We present a theoretical investigation of the ultrafast all optical switching based on pulse trapping in photonic crystal fibers. We numerically solve the coupled nonlinear Schrodinger equations for two independent ultrashort pulses propagation in photonic crystal fiber using a standard split-step Fourier algorithm to analyze the phenomenon of pulse trapping across the zero-dispersion wavelength. It is shown that one pulse (for example the second one) of the signal pulse train propagating in the normal dispersion region can be trapped by an ultrashort soliton pulse propagating in the anomalous dispersion region. The soliton and trapped pulse co-propagate along the fiber. The soliton pulse is red-shifted due to soliton self-frequency shift and the trapped pulse is blue-shifted to satisfy the group velocity matching.

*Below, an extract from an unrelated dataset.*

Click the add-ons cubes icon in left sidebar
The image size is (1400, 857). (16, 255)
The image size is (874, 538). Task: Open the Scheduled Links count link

Only the second pulse among the signal pulse train is trapped by the soliton pulse and the optical spectrum of the trapped pulse is distinctly blue-shift through the cross phase modulation and is separated from the untrapped ones, thus it can be picked out easily by use of a wavelength filter such as a fiber Bragg gating. The ultrafast all optical switching with a 1THz repetition frequency is confirmed directly. As the input peak power of the pump pulse increases, the red-shift of the soliton is considerably enhanced with the simultaneous further blue-shift of the trapped pulse to satisfy the condition of group velocity matching.